Your instructions - Write out only the lines running from the one that contains "Close the App" to the end of the material, both ends included.

Material provided -

++++

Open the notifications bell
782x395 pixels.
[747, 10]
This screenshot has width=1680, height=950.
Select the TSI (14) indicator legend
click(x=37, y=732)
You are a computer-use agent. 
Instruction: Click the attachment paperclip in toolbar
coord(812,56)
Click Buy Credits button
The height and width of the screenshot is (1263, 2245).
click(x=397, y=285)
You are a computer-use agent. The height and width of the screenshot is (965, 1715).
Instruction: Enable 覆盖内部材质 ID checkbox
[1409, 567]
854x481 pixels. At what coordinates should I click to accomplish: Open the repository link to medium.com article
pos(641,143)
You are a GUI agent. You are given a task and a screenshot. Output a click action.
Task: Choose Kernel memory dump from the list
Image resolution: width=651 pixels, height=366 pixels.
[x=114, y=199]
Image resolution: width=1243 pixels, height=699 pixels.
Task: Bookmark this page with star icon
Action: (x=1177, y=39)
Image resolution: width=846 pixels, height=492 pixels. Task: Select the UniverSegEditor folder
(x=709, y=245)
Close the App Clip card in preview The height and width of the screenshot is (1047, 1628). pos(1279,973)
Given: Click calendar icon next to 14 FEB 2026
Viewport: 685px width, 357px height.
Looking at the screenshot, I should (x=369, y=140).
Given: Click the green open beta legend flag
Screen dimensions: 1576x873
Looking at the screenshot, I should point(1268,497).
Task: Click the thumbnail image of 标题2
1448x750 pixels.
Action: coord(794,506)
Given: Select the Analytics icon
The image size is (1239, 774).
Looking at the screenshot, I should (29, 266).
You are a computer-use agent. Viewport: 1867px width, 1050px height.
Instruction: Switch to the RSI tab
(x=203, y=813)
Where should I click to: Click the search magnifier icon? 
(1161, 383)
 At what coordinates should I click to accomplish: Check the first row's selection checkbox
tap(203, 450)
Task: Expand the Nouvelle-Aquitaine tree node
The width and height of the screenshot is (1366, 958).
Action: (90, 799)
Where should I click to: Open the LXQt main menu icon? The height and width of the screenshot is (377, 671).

++++

Result for this exercise -
Close the App Clip card in preview The height and width of the screenshot is (1047, 1628). pos(1279,973)
Given: Click calendar icon next to 14 FEB 2026
Viewport: 685px width, 357px height.
Looking at the screenshot, I should (x=369, y=140).
Given: Click the green open beta legend flag
Screen dimensions: 1576x873
Looking at the screenshot, I should point(1268,497).
Task: Click the thumbnail image of 标题2
1448x750 pixels.
Action: coord(794,506)
Given: Select the Analytics icon
The image size is (1239, 774).
Looking at the screenshot, I should (29, 266).
You are a computer-use agent. Viewport: 1867px width, 1050px height.
Instruction: Switch to the RSI tab
(x=203, y=813)
Where should I click to: Click the search magnifier icon? 
(1161, 383)
 At what coordinates should I click to accomplish: Check the first row's selection checkbox
tap(203, 450)
Task: Expand the Nouvelle-Aquitaine tree node
The width and height of the screenshot is (1366, 958).
Action: (90, 799)
Where should I click to: Open the LXQt main menu icon? The height and width of the screenshot is (377, 671).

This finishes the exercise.